- 4 eggs
- 1 cup sugar
- pinch salt
- 2 cups chocolate morsels
- 1 cup heavy cream
- 1 stick butter, cubed
- 1 teaspoon orange zest (optional)
- Preheat oven to 350-degrees. Spray 8x8” pan with pan buddy, dust with corn starch. Cut parchment paper to fit inside pan with some over-hang. Spray parchment and dust with cornstarch.
- In a large mixing bowl, combine eggs, sugar and salt. Whisk to combine. Set aside
- In a large sauce pot, scald heavy cream and slowly whisk in chocolate morsels over low heat. Remove from heat and whisk in orange zest and butter, a little at a time.
- Use hot cream and chocolate to temper the egg/sugar mix. (Add cream little by little, whisking constantly, to slowly heat up the eggs.

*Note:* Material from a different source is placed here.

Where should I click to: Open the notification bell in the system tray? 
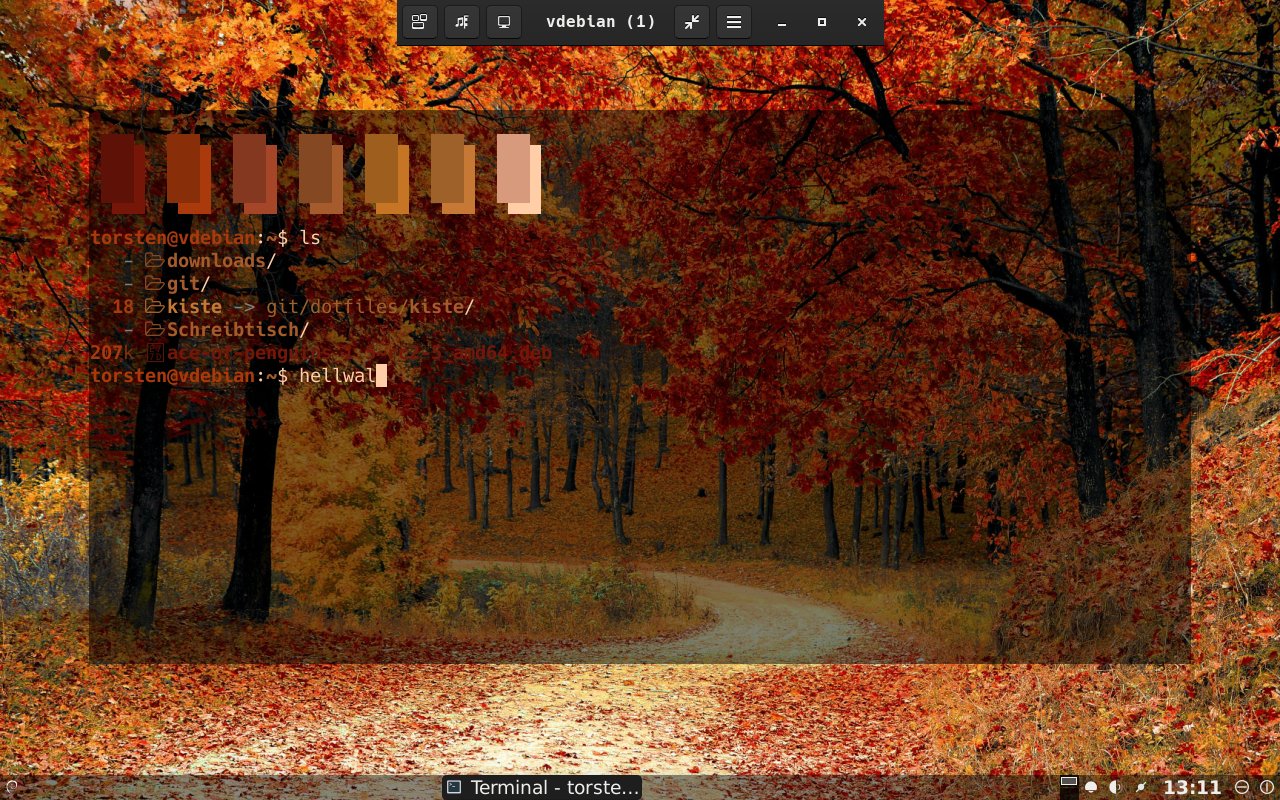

Be careful with this step or you'll get scrambled eggs!)
- Pour mixture into the lined pan. Bake at 350-degrees for 1 to 1 ½ hours, until edges begin to set. The middle of the cake will still be loose. Cool at room temperature for 2 hours and refrigerate overnight.
Don’t Forget The Ganache
For this, you’ll need an additional one cup of heavy cream, 2-3 cups of bittersweet chocolate chips and a teaspoon of orange zest.
- After your cake has chilled overnight, invert it onto parchment lined sheet tray. It should fall out easily.
- Then, just as with the cake, scald your cream. Turn the heat to low and whisk the chocolate chips into the cream. Add your zest while the mixture is still warm.
- Allow the ganache to cool a bit, and then slowly pour it over the inverted cake, using a spatula to spread it evenly.
- Chill the finished dessert at room temperature for an hour. If you have leftover cake (heaven forbid), store it in the refrigerator overnight.